▸ **Exercise**
Retype, word for word, the line holding "Given: Enable Add filename as remark option" and each line after it down to the end of the data; pictures are not copied.

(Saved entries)
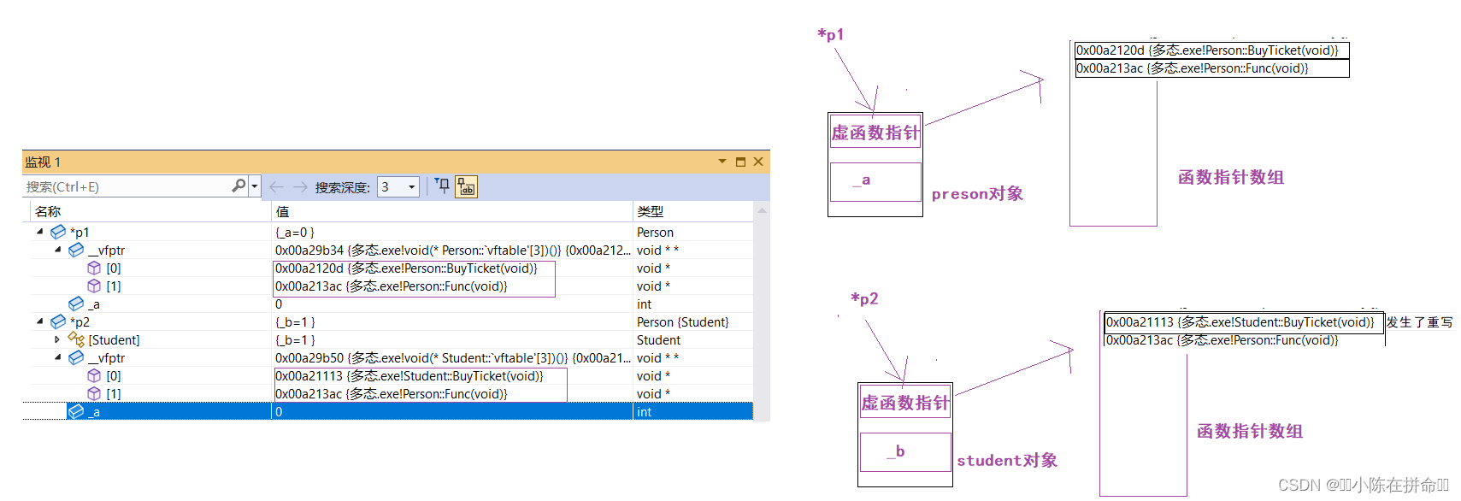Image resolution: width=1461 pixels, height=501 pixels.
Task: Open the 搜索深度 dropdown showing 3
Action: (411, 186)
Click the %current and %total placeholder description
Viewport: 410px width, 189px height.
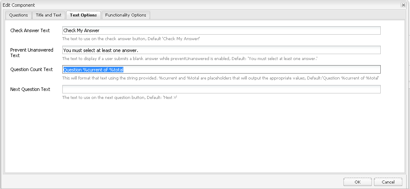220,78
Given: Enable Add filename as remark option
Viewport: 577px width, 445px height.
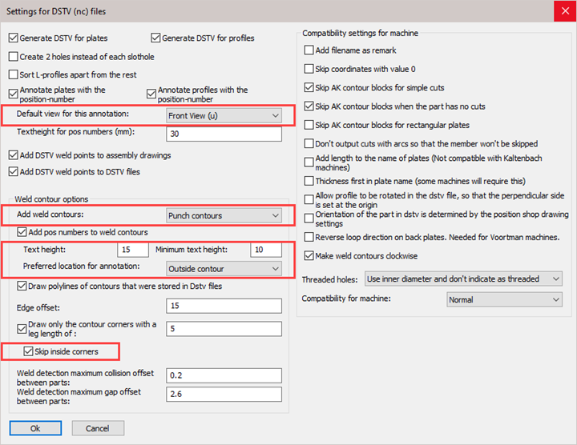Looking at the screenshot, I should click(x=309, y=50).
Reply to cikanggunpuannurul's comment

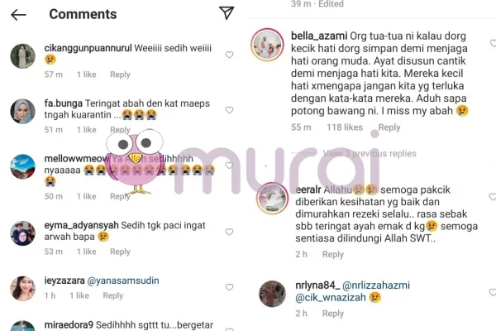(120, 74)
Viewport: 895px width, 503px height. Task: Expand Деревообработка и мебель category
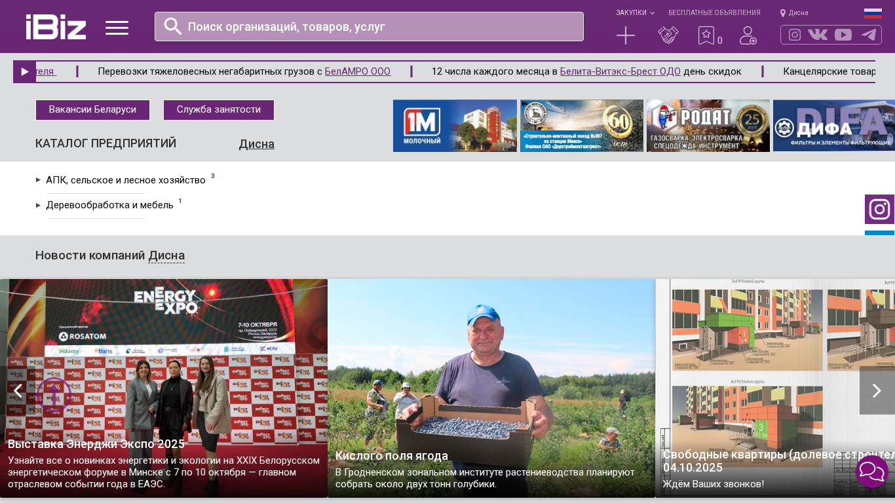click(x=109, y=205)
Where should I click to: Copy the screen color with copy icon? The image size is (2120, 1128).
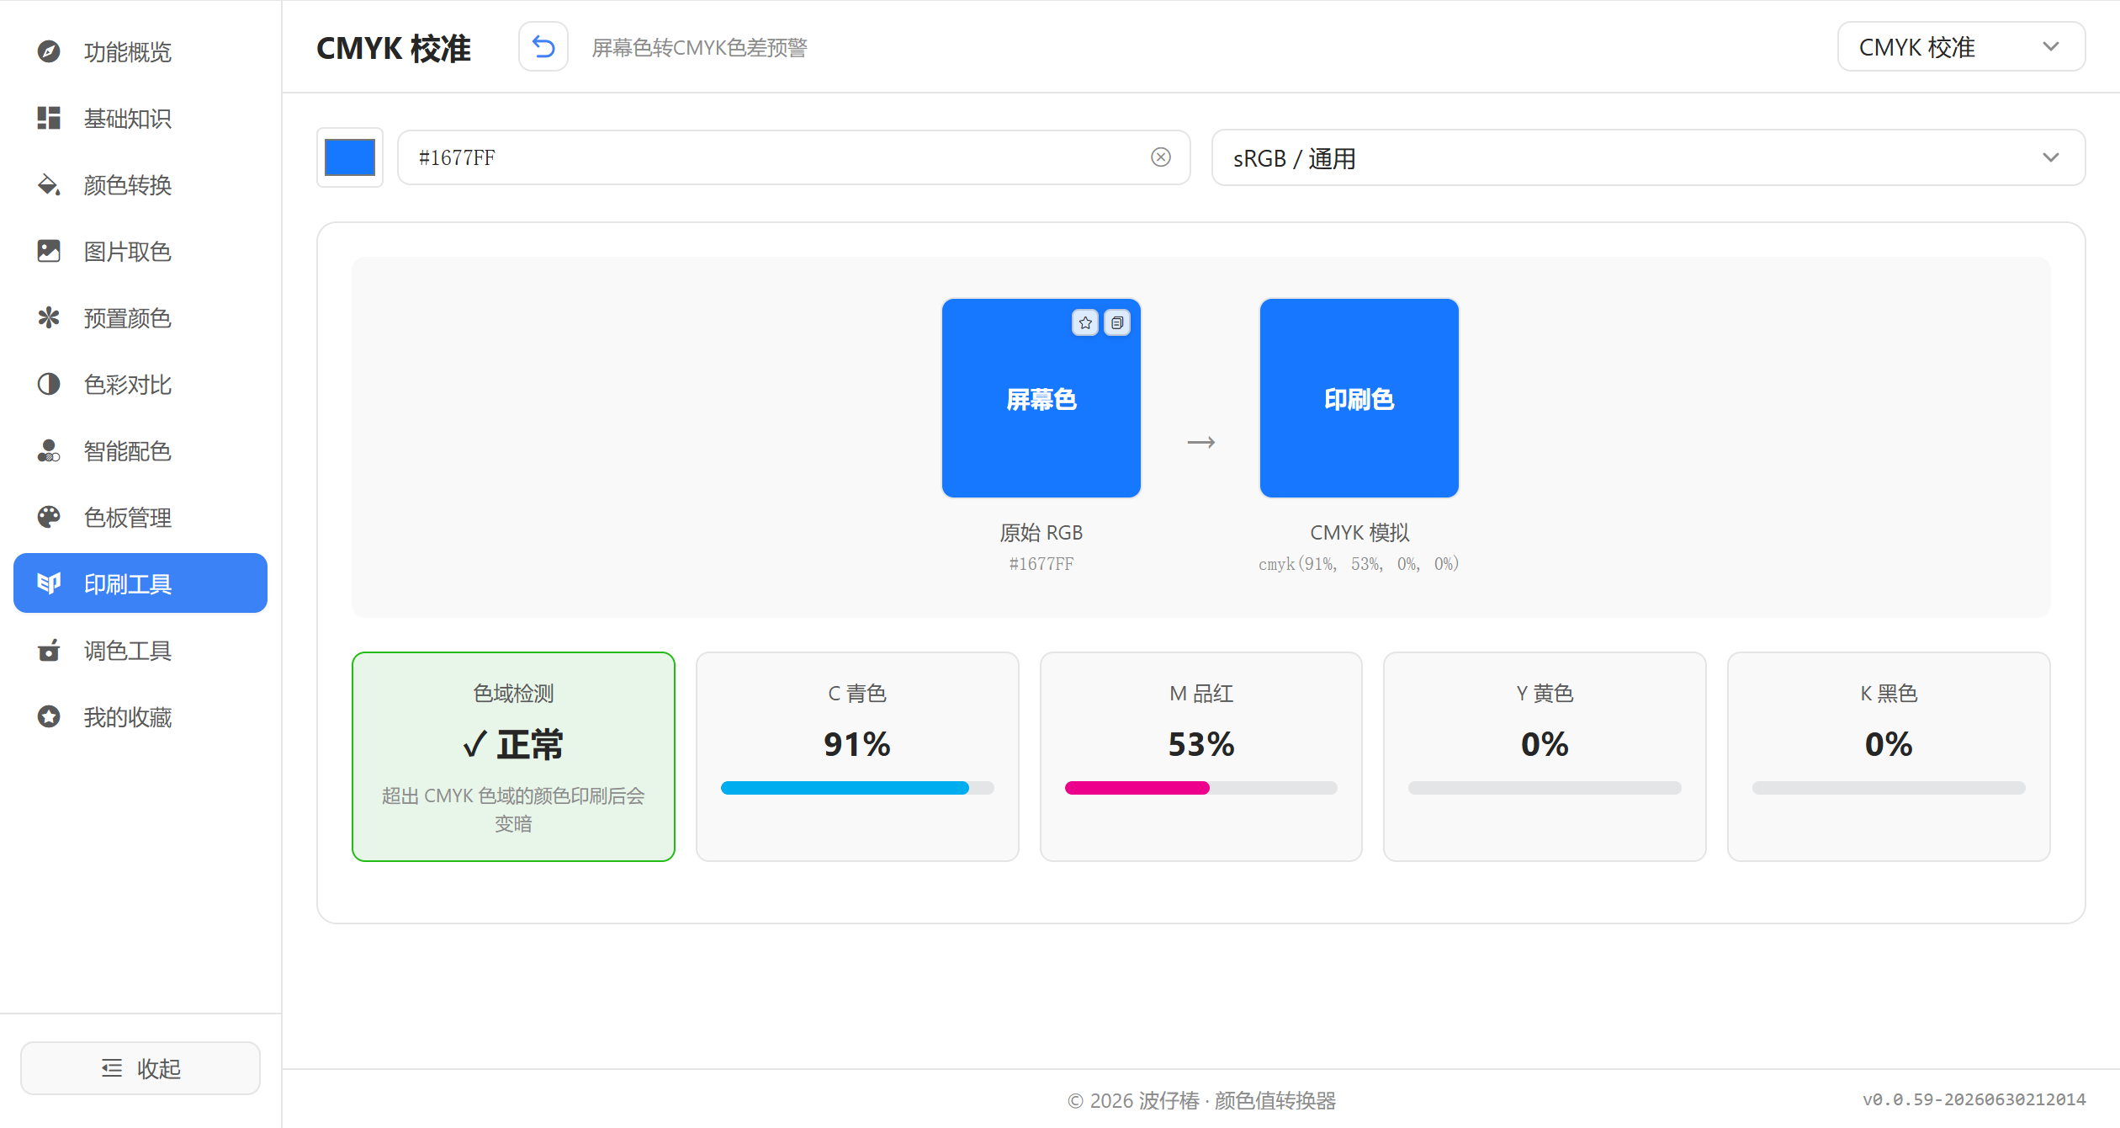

▸ **Solution**
Given: Enable Add filename as remark option
Viewport: 577px width, 445px height.
Looking at the screenshot, I should click(x=309, y=50).
Reply to cikanggunpuannurul's comment

(120, 74)
Viewport: 895px width, 503px height. Task: Expand Деревообработка и мебель category
click(x=109, y=205)
Where should I click to: Copy the screen color with copy icon? The image size is (2120, 1128).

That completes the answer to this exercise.